A month or so ago, I invested in one of these (link is for the bike in the picture). It was probably more than a month ago, in fact, it’s just been sat in the spare bedroom at home while work was still heavy at the end of the summer, and I hadn’t really had a chance or the inclination to make use of it. The last week or so, I’ve started putting that right, and I have to say I absolutely love it. There’s something really nice about just watching the countryside fly past (maybe that’s a touch optimistic, it could be more like crawling past), and I’m starting to warm up nicely into perhaps doing some longer trips.
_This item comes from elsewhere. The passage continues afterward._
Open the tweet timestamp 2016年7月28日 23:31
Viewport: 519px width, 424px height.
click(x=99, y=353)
Dublin to Galway over a weekend is one I have a particular eye on, but I’ve been a little bit more modest in my effort so far:
Dublin to Wicklow (town as opposed to Wicklow county) via Dalkey, Bray and Graystones (around 58kms) – South Dublin has a certainly vibe to it. It’s probably the most ‘English’ part of Ireland (South Dubliners get mocked relentlessly for their accents and self-absorbed outlooks here), and invariably the home of people with more money than sense (or so much money that sense doesn’t come in to it – see Bono, Eddie Irvine, various members of The Corrs and Enya, all of whom live there). Given that parts of the south are so rich, though, perhaps it’s not such a shock that it’s amazingly nice.
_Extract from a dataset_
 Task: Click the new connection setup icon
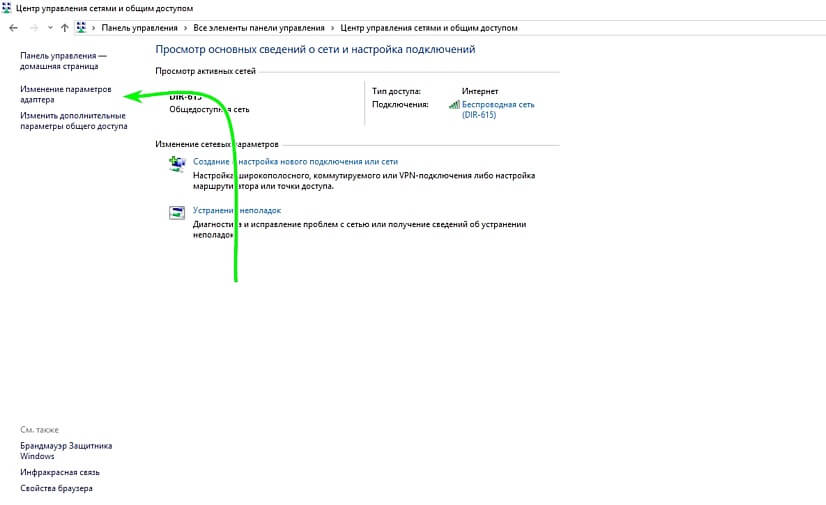pos(176,165)
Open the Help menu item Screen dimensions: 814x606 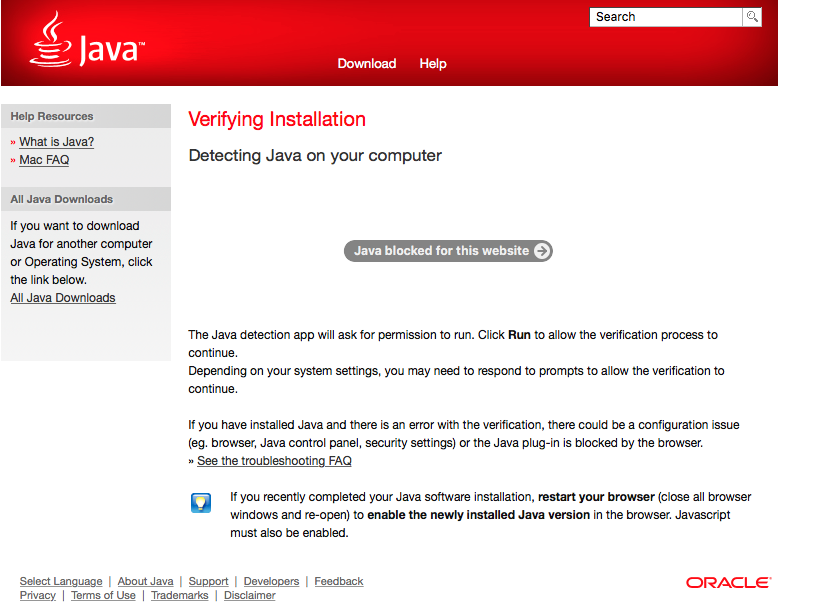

I decided to head off reasonably early on a Sunday morning to avoid (read try to get into the middle of) a big storm that never really materialized, despite the front pages of every paper showing coastal roads blocked in with sandbags. Just outside the city centre, you start to arrive at a ‘the coastal road’ that takes you south through the tiny picturesque harbor of Dalkey (which is far more beautiful than I remember it being when I dropped in there for a student’s leaving party a few months ago). Just off the coast, across the Dalkey Sound, there’s an island with lots of abandoned buildings. There are churches and defensive structures, and aside from one of those viewer platform things, the little bay could have come straight out of the century before last (sorry about lack of pictures, Helena had the little camera for wedding dress pics, and no way I was lugging around the big one!).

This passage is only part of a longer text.